There is a small room on the fourth floor of an old building in Dublin city centre where I go to make sense of myself and the world. The room overlooks a park, but I can’t see the trees because I sit with my back to the window. There’s a box of tissues, a clock that runs 6 minutes fast, and a low maintenance plant on the window sill. In an alcove in the corner there’s a filing cabinet that doesn’t fit properly. It protrudes awkwardly into the space like it doesn’t quite belong. That’s precisely how I feel when I go there every Thursday to talk to Dr F.
I keep going back because I know I have to take active steps to mind my mental health. It’s the same reason I walk every day to manage my sciatica. It simply follows that when I don’t put in the effort, I feel myself declining.
I arrive to therapy one day and I notice something disturbing. There is a picture in the room that wasn’t there last week; depicting an unremarkable forest. If you sit in the same chair in the same room every week for a sustained period, you notice little changes. Other clients might be surprised or even delighted at having something new to look at. I hate it. I don’t say anything because I wonder if it’s been put there to agitate me.
If it has, it’s working. Why is the picture not hanging on the wall like the other artwork? It’s just there, on the table, leaning against the wall. Maybe it’s new and she’ll get to it when I leave. After all, she might need a ladder to put it in line with the other painting of an impossibly purple flower.
Nope.
I come back the following Thursday and Thursday and Thursday and it’s still there leaning on the wall. I think about how many clients and their struggles this picture has borne witness to. If a person falls apart in front of a painting of a forest do they make a sound?
Dr. F does her best to bring my focus back into the room. I wonder if she’s noticed how I’m struggling to get over the picture and the filing cabinet. Why can’t I just accept these little glitches? “It is what it is”. That’s true. If what ‘it’ is is imperfect and annoying.
I don’t mention the forest picture or the protruding filing cabinet. I summon the courage to talk about the misplaced and protruding things in my life. The things that jut out and don’t fit neatly into the spaces I give them. The things leaning against my walls that I plan to get to eventually but never do. How I struggle to be in the world in all its unknowable, uncontrollable wildness. My worries, my fears; feeling like I’m too much and not enough.
She asks me to say more. I don’t want to. I focus on her shoes.
When my words get stuck in my throat, I focus on the shoes. I notice the tiny etched lines in the gold leather where they’re stressed from bending at the toes. The perfect narrow point at the top that makes me wonder where her feet stop. The tidy bow, the lack of scuff marks, the unworn heel. I question whether she’s ever been outdoors in these shoes. Maybe they’re perfect because she only wears them for walking to the filing cabinet.

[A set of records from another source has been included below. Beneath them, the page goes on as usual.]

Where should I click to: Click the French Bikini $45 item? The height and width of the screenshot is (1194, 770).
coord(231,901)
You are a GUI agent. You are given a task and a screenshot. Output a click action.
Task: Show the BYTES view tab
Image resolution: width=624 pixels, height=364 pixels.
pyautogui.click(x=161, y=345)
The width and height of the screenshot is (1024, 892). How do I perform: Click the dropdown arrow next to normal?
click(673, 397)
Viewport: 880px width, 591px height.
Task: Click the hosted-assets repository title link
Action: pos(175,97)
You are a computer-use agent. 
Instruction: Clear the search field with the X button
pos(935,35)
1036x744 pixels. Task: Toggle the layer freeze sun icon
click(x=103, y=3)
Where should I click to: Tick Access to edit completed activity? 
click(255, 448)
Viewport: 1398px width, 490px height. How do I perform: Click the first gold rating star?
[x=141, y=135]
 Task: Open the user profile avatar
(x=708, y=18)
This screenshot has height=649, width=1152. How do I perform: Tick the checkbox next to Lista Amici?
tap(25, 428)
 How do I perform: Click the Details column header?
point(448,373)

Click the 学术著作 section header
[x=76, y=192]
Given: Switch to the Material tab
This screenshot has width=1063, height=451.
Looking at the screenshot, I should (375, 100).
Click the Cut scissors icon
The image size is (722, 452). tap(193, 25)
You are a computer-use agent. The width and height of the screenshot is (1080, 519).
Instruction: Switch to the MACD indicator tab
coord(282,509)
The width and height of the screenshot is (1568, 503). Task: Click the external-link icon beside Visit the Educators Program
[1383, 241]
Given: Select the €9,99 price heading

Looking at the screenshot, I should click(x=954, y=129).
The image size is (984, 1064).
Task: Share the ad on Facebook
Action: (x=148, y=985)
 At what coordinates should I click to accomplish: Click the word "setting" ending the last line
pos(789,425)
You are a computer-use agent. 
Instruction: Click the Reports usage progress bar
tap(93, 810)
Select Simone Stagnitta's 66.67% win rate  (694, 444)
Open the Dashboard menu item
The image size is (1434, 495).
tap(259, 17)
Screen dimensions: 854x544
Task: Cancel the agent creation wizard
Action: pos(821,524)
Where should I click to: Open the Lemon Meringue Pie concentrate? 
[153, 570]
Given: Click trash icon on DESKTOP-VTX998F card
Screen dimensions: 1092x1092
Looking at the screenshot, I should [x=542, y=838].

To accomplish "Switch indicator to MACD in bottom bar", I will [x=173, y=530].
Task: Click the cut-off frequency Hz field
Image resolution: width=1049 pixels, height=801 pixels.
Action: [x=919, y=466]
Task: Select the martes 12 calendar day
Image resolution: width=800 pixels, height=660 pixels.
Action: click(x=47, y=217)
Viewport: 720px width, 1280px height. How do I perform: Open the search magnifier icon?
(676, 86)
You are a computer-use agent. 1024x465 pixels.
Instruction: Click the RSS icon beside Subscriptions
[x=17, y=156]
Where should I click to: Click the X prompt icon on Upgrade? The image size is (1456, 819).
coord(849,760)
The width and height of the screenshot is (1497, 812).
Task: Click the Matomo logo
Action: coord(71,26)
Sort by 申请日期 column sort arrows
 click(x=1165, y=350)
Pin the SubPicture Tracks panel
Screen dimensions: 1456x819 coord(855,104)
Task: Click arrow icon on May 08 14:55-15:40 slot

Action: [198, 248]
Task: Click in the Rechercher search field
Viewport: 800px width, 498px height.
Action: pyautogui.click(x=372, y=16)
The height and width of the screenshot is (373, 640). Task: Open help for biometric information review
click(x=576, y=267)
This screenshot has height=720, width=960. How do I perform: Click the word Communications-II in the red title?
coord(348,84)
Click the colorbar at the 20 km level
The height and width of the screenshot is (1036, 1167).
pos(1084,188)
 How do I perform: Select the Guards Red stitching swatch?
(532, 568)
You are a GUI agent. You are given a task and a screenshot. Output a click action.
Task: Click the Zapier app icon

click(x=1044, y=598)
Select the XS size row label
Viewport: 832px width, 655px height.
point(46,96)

I can catalogue my therapist’s footwear better than I can catalogue my feelings or emotions. The stilettos of my life are impractical, dangerous and leave me in pain. In that little room she helps me understand them. The stilettos of my life were perfect footwear once, she says, but now they’re not serving me so well anymore. I can choose to wear other shoes.
Dr. F asks me to speak to that idea.
“Yeah, I guess I can make other choices. It’s just easier sometimes to put on the stilettos because at least you know how it’s gonna go, even if it’s painful”. She tells me it takes courage to choose a new way, because the familiar is comfortable even when it’s destructive.
I think about my nana and her love of ‘grand sensible shoes’. I need to go shoe shopping.
She wraps up the sessions seamlessly after an hour. I haven’t noticed her checking the clock once. In fairness, she has plenty of opportunity while I’m looking at her shoes.
I stand up, gather myself and my things and thank her. I’m genuinely grateful but I doubt that comes across. After I leave I think about the picture. Maybe it’s there because it’s leaning on the room for support, just like I lean on the room for support.